Search aircraft spotted “at least 12 Soviet PT-type boats, at least one armed, trawler-type Soviet vessel, and Soviet aircraft going to and from the scene “at high speed.” The State Department filing of charges concluded that “Soviet craft picked up survivors and portions of the disabled B-50 aircraft.” The USAF later declared the missing men KIA.

I have seen several renditions of what Capt. Roche saw. One is that Roche had not seen any Soviet ships in the area, which indicates that the Soviets had not rescued any of the crew. A second is that he later said, “Several Russian boats were in the area immediately after the crash, and crew members of the rescue planes searching the site also reported sightings of Russian boats and planes in the area that may have picked up other possible survivors or remains.” And a third, he believed the engineer, navigator, and probably the tail and waist gunners parachuted out successfully. Roche is said to have reported he could hear shouting in the distance while in the water.

I find the second rendition closest to what happened.

I have read reports saying the aircraft was shot down 26 miles off Cape Povorotny, and three bodies washed ashore.

The fog of war is evident and understandable. The NSA also found it challenging to wade through the fog of war.

Michael L. Peterson wrote a story entitled “Maybe You Had to Be There,” published by Cryptology Quarterly. Peterson was the Center for Cryptologic History historian at the National Security Agency (NSA). The report has been declassified.

Peterson wrote that SIGINT intercepts indicated that the Soviets watched events starting about 30 minutes before the shootdown on July 29, 1953, and extending for about 54 hours after that into July 31. This indicated they closely watched American and Soviet rescue and recovery efforts.

At first, an intercept station in Japan reflected Soviet air defense facilities passing 14 positions on the aircraft to the south and southeast of Askio Island.

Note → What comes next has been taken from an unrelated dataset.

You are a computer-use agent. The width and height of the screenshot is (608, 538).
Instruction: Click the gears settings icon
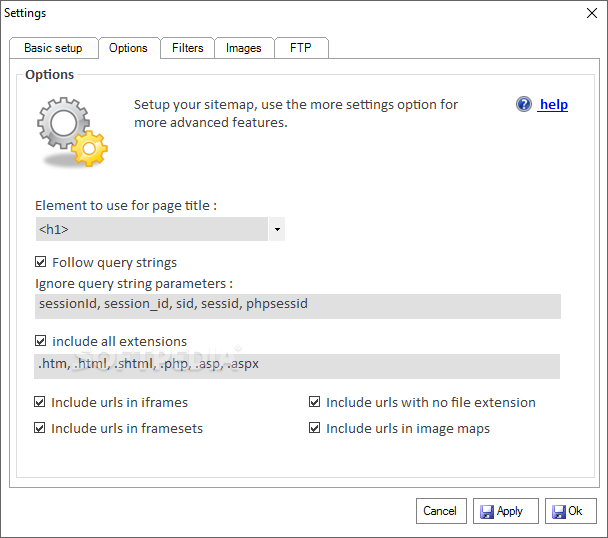coord(72,131)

The Soviet tracking showed the RB-50 as far north as 42 degrees 25 minutes north latitude, above the planned course south of the 42nd parallel. This meant the Soviets thought the RB-50 was north of the 42nd parallel, as far as 42 degrees 25 minutes north latitude. 

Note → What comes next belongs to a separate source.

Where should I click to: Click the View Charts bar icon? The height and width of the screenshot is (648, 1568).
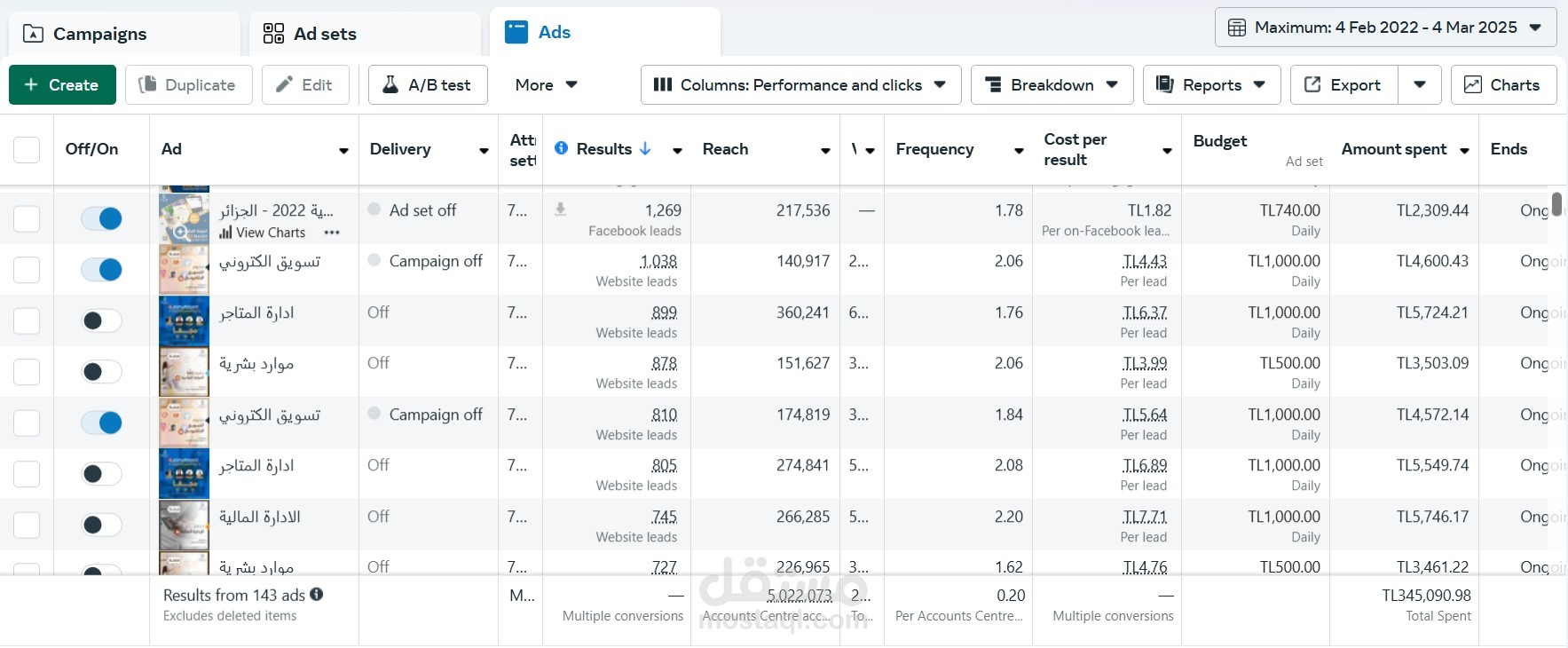tap(226, 233)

NSA followed up on this initial report and said the Soviets intercepted RB-50 at 42 degrees 18 minutes north latitude. Three years later, a report was issued that the RB-50 was intercepted about 12 miles southeast of Cape Gamova. I am not able to interpret this tracking. 

We can surmise that the RB-50 was collecting intelligence against Soviet military targets in the Vladivostok region, the location of the Soviet Union’s most important naval base, the center of Soviet nuclear submarine operations, and the second largest commercial port in the eastern USSR. The Soviets had closed it off to foreign visitors. 

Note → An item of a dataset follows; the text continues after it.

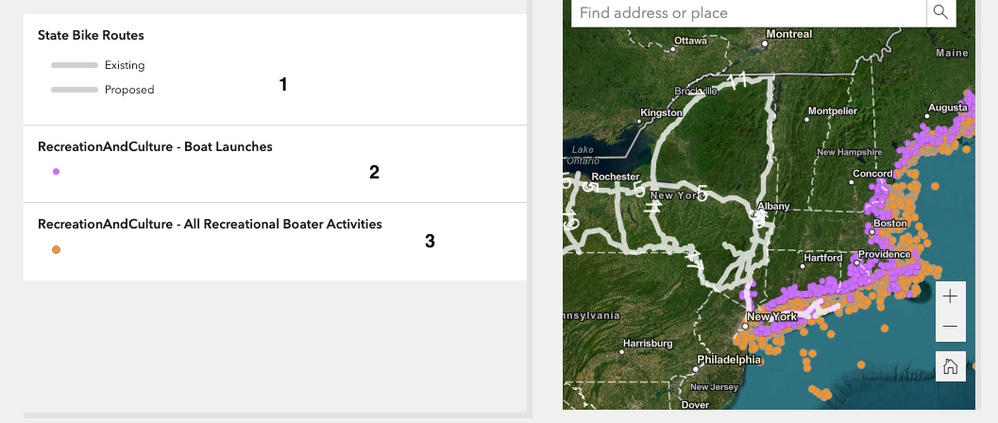Click the Proposed bike route line symbol
The image size is (998, 423).
coord(74,90)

Capt. Roche, the co-pilot, insisted they were 40 miles out, well beyond Soviet airspace, and said they were attacked without provocation or warning.

We cannot know for sure since we cannot access the RB-50’s flight logs.

The Soviets showed considerable interest in rescue operations. They tracked US rescue aircraft for thirty minutes, starting four and one-half hours after the shootdown. They also tracked aircraft for five hours, eleven to sixteen hours after the shootdown, and for five hours again on July 30, the next day. The tracking included IL-28 bombers reconnoitering the area over 21 hours on July 30. 

NSA said the Soviets “dispatched seventeen naval vessels, including the cruiser Kalinin, two each destroyer and submarines, and three each minelayer, minesweepers, sub chasers, and thirteen aircraft of various types from the morning of July 30 until noon July 31.” 

The flight and demise of this RB-50 left some hard lessons learned for the US, ones that would develop over time to protect aircrews. Following this loss, a decision was made to put Russian linguists with some intercept gear aboard all bombers, tasking the operators to warn the pilots of approaching Soviet aircraft.

As an aside, the SIGINT collection during the reconnaissance flights in this area was paying dividends. Several Soviet Air Force operational ciphers, including the headquarters in Moscow, were broken quickly. US Army cryptanalysts were reading the encrypted radio traffic of the Soviet 9th Air Army and 10th Air Army in the Far East.